I have a geometry of a cylinder that is curved along both the lengths where there is generally a height of a cylinder. I am aware of the equation of a cylinder. I wanted to know what could the equation of a curved cylinder be as a function of the x,y, and z coordinates.? Also, could this curved cylinder be called an ellipsoid?
I have attached a geometry herewith along with the dimensions.
On
Consider the blue curve first
In my notation the small radius is $r=0.01$ and the large radius is $R=0.09$
It is an arc, of radius $R$ and center at $x=R - r$
I use the parameter angle $\theta$ for the sweep angle of the arc from the center.
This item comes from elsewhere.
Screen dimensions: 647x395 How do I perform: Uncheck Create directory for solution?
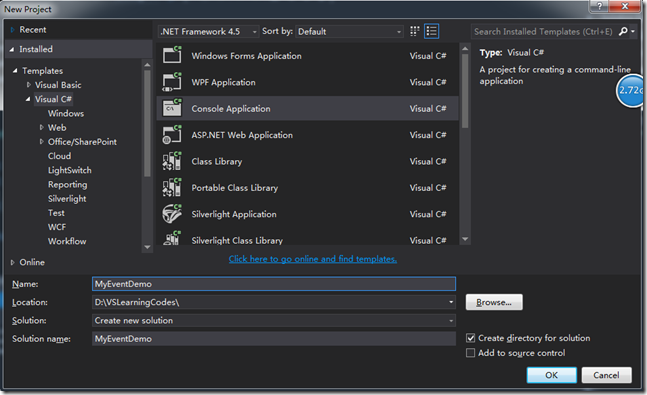coord(470,338)
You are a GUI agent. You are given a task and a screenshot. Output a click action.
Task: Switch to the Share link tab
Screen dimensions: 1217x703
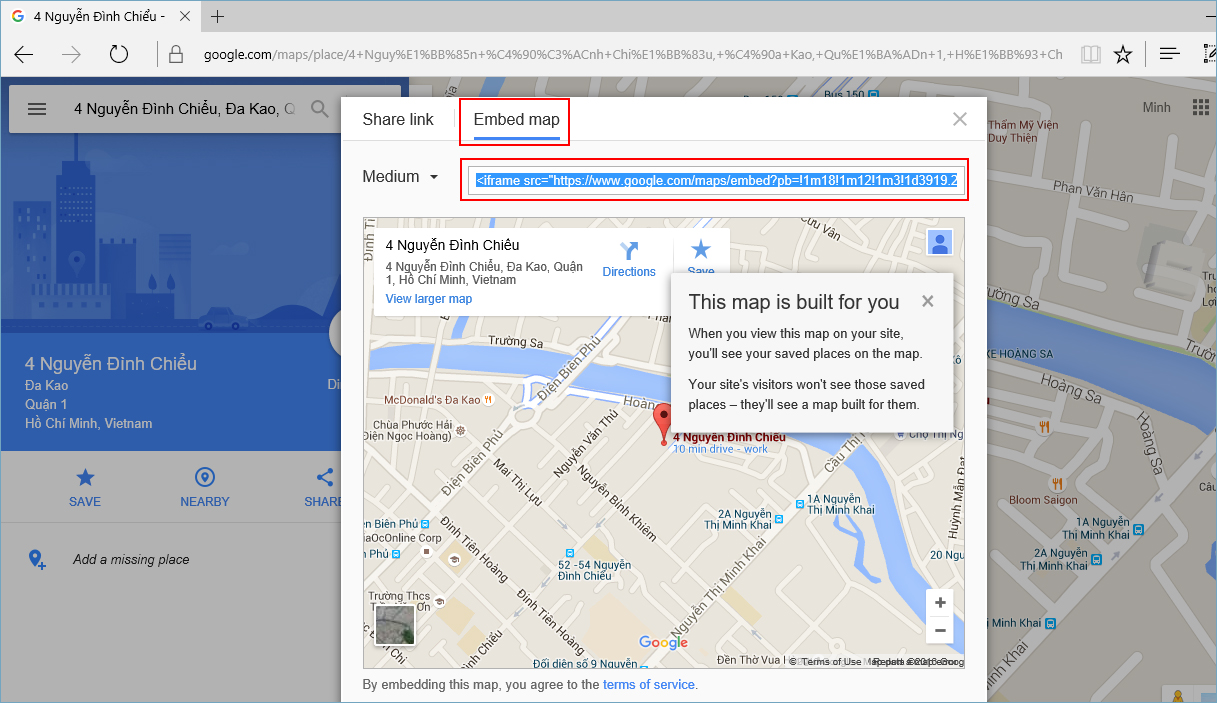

The coordinates of the arc are
$$ \pmatrix{x \\ y \\ z} = \pmatrix{ (R-r) - R \cos \theta \\ R \sin \theta \\ 0} $$
Now apply a rotation about the y-axis to this arc to get the coordinates of the shape. The parameter angle of the rotation is $\varphi$
$$ \pmatrix{x \\ y \\ z} = \begin{bmatrix} \cos \varphi & 0 & \sin \varphi \\ 0 & 1 & 0 \\ -\sin \varphi & 0 & \cos \varphi \end{bmatrix} \pmatrix{ (R-r) - R \cos \theta \\ R \sin \theta \\ 0}$$
or
$${\rm surf}( \varphi, \theta) = \pmatrix{x=-\cos \varphi ( R \cos \theta - R + r) \\ y=R \sin \theta \\ z=\sin \varphi (R \cos \theta -R + r)} \tag{1} $$
The surface is fully described by the parameters $\theta$ and $\varphi$. If you limit the length of the shape to $\ell$ then you find the limits of $\theta$ from
$$ \tfrac{\ell}{2} = R \sin \theta \tag{2} $$
So $\varphi = 0 \ldots 2\pi$ and $\theta = -\arcsin \left( \tfrac{\ell}{2 R} \right) \ldots \arcsin \left( \tfrac{\ell}{2 R} \right)$.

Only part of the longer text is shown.